[[ Page extract, beginning ]]

December 15, 2020

REVIEW: Hartford Symphony Orchestra, Spotlight Series

Hartford Symphony Orchestra, Hartford, CT
www.hartfordsymphony.org
December 11-January 10, 2021
by Michael J. Moran

The second concert in the HSO’s monthly virtual “Spotlight Series” of 60-minute performances
by HSO ensembles and guests recorded at Hartford area venues is now available on-demand at the orchestra’s web site through January 10, 2021, at 5:00 pm. Entitled “Music for Strings and Organ,” it included four pieces by Corelli, Bach, Golijov, and Mendelssohn and was recorded amid festive seasonal décor at Hartford’s Asylum Hill Congregational Church, founded in 1864. 

Ten HSO musicians were featured: Concertmaster Leonid Sigal; Associate Concertmaster Lisa Rautenberg; Assistant Concertmaster Sooyeon Kim; Assistant Principal second violin Jaroslav Lis; Principal viola Michael Wheeler; Assistant Principal viola Aekyung Kim; Principal cello Jeffrey Krieger; Assistant Principal cello Gia Cao; Assistant Principal bass Robert Groff; and organist Edward Clark.
 
The program opened with the whole ensemble in a sprightly account of Arcangelo Corelli’s most famous composition - the eighth of his twelve Concerti Grossi, Op. 6, dating from the 1680s, better known as his “Christmas Concerto.” Its unusual structure of six short movements builds toward a slow pastoral finale, which was played with affecting tenderness. This was followed by Clark’s elegant performances on portable organ of two keyboard preludes written around 1717 by Johann Sebastian Bach.

[[ Page extract, end ]]
[[ Supplied material, beginning ]]

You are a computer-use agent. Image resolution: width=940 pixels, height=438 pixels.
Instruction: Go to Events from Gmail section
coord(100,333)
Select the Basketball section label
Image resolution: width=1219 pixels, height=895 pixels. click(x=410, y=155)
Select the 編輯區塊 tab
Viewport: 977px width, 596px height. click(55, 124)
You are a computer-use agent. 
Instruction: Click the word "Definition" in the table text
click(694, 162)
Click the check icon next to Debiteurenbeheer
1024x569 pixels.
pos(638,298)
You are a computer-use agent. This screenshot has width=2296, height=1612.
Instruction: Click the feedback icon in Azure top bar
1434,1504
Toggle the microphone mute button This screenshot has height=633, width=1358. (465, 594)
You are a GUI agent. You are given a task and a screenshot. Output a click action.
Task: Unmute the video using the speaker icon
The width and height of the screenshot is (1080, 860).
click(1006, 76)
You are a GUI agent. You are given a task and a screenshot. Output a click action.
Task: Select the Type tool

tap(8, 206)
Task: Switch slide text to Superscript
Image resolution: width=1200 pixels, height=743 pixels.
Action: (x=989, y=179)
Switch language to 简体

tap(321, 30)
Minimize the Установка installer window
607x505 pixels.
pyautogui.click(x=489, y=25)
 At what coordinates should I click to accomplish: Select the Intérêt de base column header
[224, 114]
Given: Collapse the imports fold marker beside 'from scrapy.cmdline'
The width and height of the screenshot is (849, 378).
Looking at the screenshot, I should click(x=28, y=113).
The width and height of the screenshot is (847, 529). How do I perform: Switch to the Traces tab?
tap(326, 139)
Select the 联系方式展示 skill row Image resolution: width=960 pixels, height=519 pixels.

[[ Supplied material, end ]]

- Exercises -
A: Name the composers whose pieces made up the program of the Hartford Symphony Orchestra review.
B: Continue the Hartford Symphony Orchestra review from its last sentence.

- Exercise results -
A: Corelli, Bach, Golijov, Mendelssohn

B:
 
In his 2000 string quartet “Tenebrae” Argentine-Israeli composer Osvaldo Golijov depicted both political unrest he witnessed in Israel that year and the wonder his five-year-old son felt on seeing the earth from space a week later at the New York planetarium. Sigal, Rautenberg, Wheeler, and Krieger brilliantly rendered the haunting serenity of the long opening and closing sections of this 15-minute single movement, as well as the brief central turmoil which separates them. The program closed with a stirring version by all the string players except Groff of the opening “Allegro moderato ma con fuoco” movement of Felix Mendelssohn’s 1825 octet, written at the remarkable age of sixteen.  
 
Though the octet’s last three movements were missing, including the iconic “Scherzo,” the warm church acoustics ideally flattered this ensemble. Spoken introductions by different members of the group through Covid masks worn throughout the concert helpfully bridged some of the distance still remaining from their audience.